Key Takeaways From Coca-Cola's 4th Quarter Earnings

Company says its wide brand portfolio should drive growth in the future

Author's Avatar
Feb 19, 2018
Article's Main Image

The U.S. multinational beverage corporation Coca-Cola (KO, Financial) posted fourth quarter earnings on Friday that surpassed estimates both in terms of earnings and revenue.

Looking back, the company’s sales have been declining over the past several quarters due to feeble demand in budding and developing markets due to shifts in consumer preferences. As far as this quarter is concerned, profits topped analysts’ expectations, thanks to a growing beverage portfolio and reformulations.

Diving into the numbers

Coca-Cola’s adjusted earnings per share for the quarter were 39 cents per share, which was 1 cent more than what was expected. Quarterly revenue stood at $7.51 billion versus $7.37 billion projected.

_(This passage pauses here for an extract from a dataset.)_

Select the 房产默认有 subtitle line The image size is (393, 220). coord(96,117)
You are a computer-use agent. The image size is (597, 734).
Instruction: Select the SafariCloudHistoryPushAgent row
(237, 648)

By contrast, the beverage giant reported a GAAP net loss of $2.75 million or 65 cents a share, which was down from net income of $550 million or 13 cents a share reported in the same period last year. Organic sales during the quarter grew 6% year-over-year while the same grew 3% for the whole year. Owing to the new U.S. tax laws, Coca-Cola had to incur a one-time tax charge of $3.6 billion during the fourth quarter.

Bird’s-eye view

The beverage behemoth saw tremendous growth in developed markets such as Europe and North America, owing to strong performance at the recently refranchised regions, higher prices and improved packaging.

The company’s CEO James Quincey has had an important role to play in the company’s development since he took the helm. Coca-Cola has heavily invested in Honest Tea, Fairlife dairy and Suja Life LLC, which makes high-pressure processed juices and drinking vinegar. Coca-Cola has therefore become a beverage company with a broad brand portfolio. In fact, the company is looking for investment opportunities beyond its home market, such as in Central and Eastern Europe.

Coca-Cola also said it would bring back its biggest seller, Diet Coke. Despite its unimpressive sales, the company remains hopeful of its strong comeback as it plans to modify the flavor and enhance its packaging.

The company said it has all it takes to drive revenue in the future. Recently launched brands such as Coca-Cola Zero Sugar, FUZE Tea, AdeS plant-based beverages and smartwater will help the company drive 4% organic revenue growth.

Coca-Cola is also taking steps towards its e-commerce initiative. This will bring in several challenges for the beverage behemoth like improving online product placement and making apt use of Amazon.com’s Echo.

Guidance for 2018

As far as this year is concerned, the company expects organic revenue to grow to 4% while it projects comparable earnings per share to grow 8-10%. Coca-Cola expects operating cash flows to be at least $8.5 billion and operating income to grow 8-9%. The company plans to make capital spending of $1.9 billion, a larger chunk of which will go towards augmentation of digital capabilities.

Disclosure: I do not hold any position in the stock mentioned in this article.